The ethical aspects of these applications remain still largely unexplored.
There is no question that 3D printing, in general, may serve enormously persisting needs in contemporary healthcare systems, since it is expected to facilitate supply with necessary devices and material, making the whole process of production less costly in time and money. 3
3 Al Ali et al., 357.
Therefore, in terms of its objective, the new technology has an indubitable ethical value.
The future of bioprinting, especially, could drive to a real breakthrough in regenerative medicine and transplantations. Indeed, if we ensure that the production of biological material by this method guarantees, on the one hand, safety and, on the other, functional suitability of the replicated tissues, and even organs, we will be in place to effectively solve the problem of extremely limited biological resources for clinical use that we currently face (from hemopoietic stem cells, to bone marrow, tissue, and organs for transplantations, or even reproductive material). 4
4 Al Ali et al., 353.
This would be a new era for Biomedicine, as bioprinting could make possible the creation of a potential pool of replicated biological material with the advantage of histocompatibility for every individual.
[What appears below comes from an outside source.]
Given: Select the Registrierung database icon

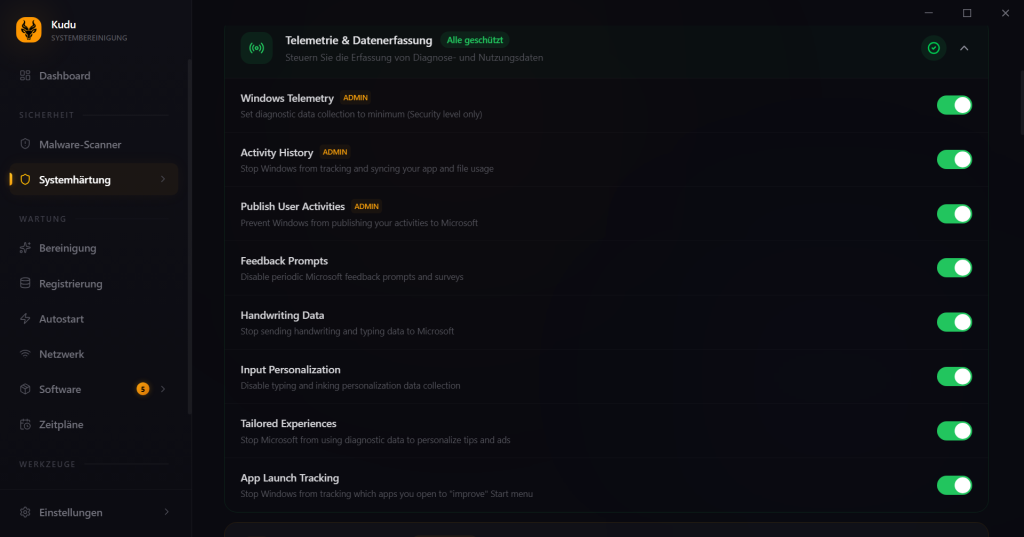Looking at the screenshot, I should pos(25,283).
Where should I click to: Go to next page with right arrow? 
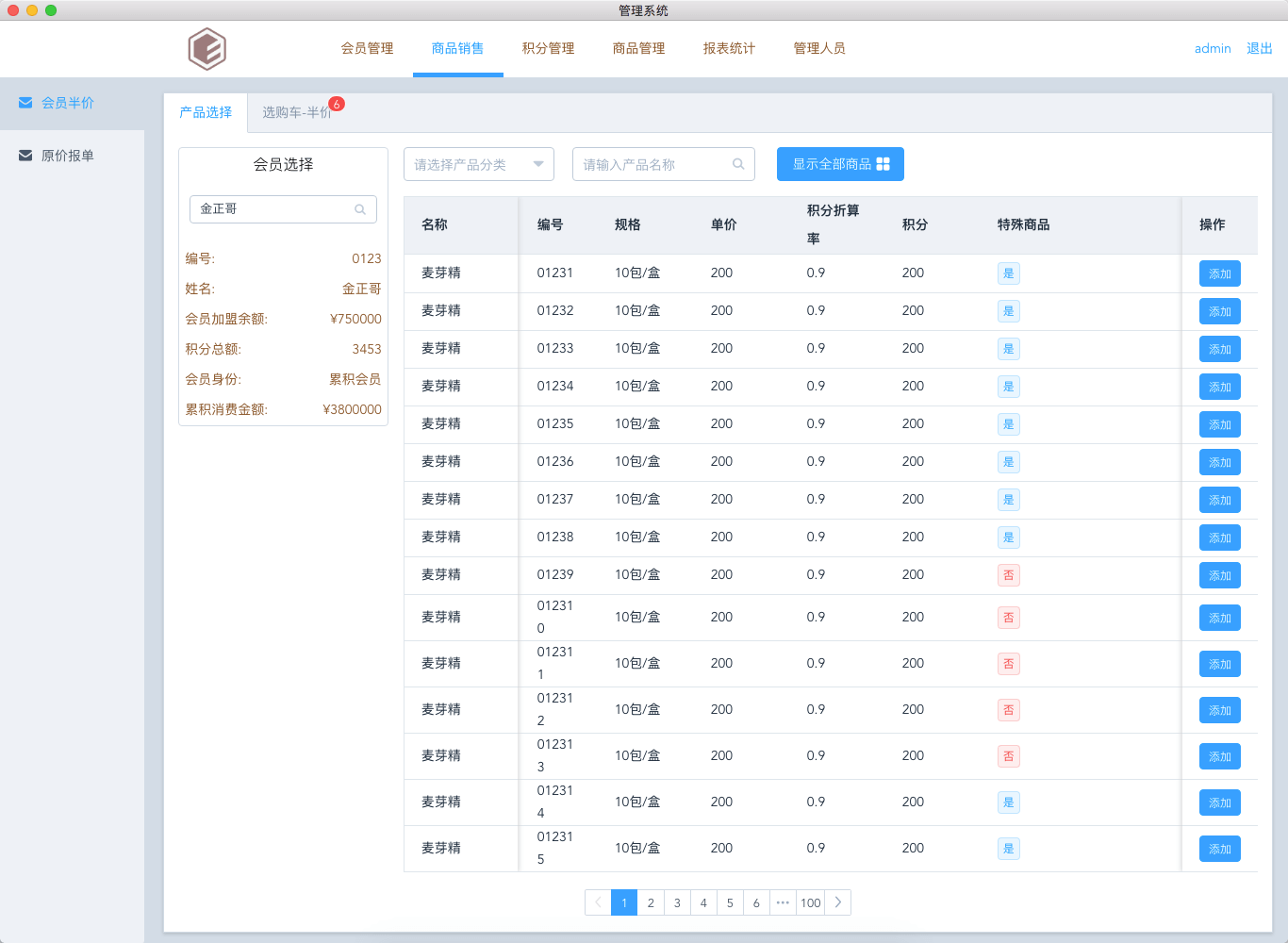838,902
Ethically speaking, that perspective would serve by definition the fundamental right to health and, more generally, the right to our corporal integrity.
Yet the ethical merit of the 3D printing aim is not excluded from the general principle pertaining to any novelty in Biomedicine and, in fact, to any application in advanced technologies. According to that principle, no objective, whatever ethical, justifies the compromise of other fundamental values which constitute the supremacy of human dignity, as expressed in every person. In other words, even if our purpose is to serve the common good, by developing research projects that may be useful for society as a whole, not any means to achieve that purpose is ethically acceptable; only means complying with all fundamental values meet the necessary condition for confirming the ethical soundness of the research objective. In the law of Biomedicine, this maxim is repeatedly mentioned in international instruments, where the interests and rights of any individual are considered as prevailing over the interests of research, serving society as a whole. 5
5 See art. Two of the Council of Europe's Convention on Human Rights and Biomedicine (1997).
Indeed, particularly in the context of 3D bioprinting research and development, several important ethical questions regarding respect and protection of fundamental values, usually related to concrete aspects of human rights, need to be addressed. In the following, I will focus mostly on bioprinting to explore these questions, starting from their basic ethical conceptualization ( Ethical issues section). Furthermore, I will argue about their legal understanding, with reference to binding instruments of international and EU law ( Regulation and law section).
A major ethical issue occurring in any novel application of advanced technologies is that of safety. 6
6 Patuzzo S, Goracci G, Ciliberti R, Gasperini L. 3D bioprinting technology: scientific aspects and ethical issues. Sci Eng Ethics 2017;10; Gilbert F, Viana JNM, O'Connell CD, Dodds S. Enthusiastic portrayal of 3D bioprinting in the media: ethical side effects. Bioethics 2017;6–7.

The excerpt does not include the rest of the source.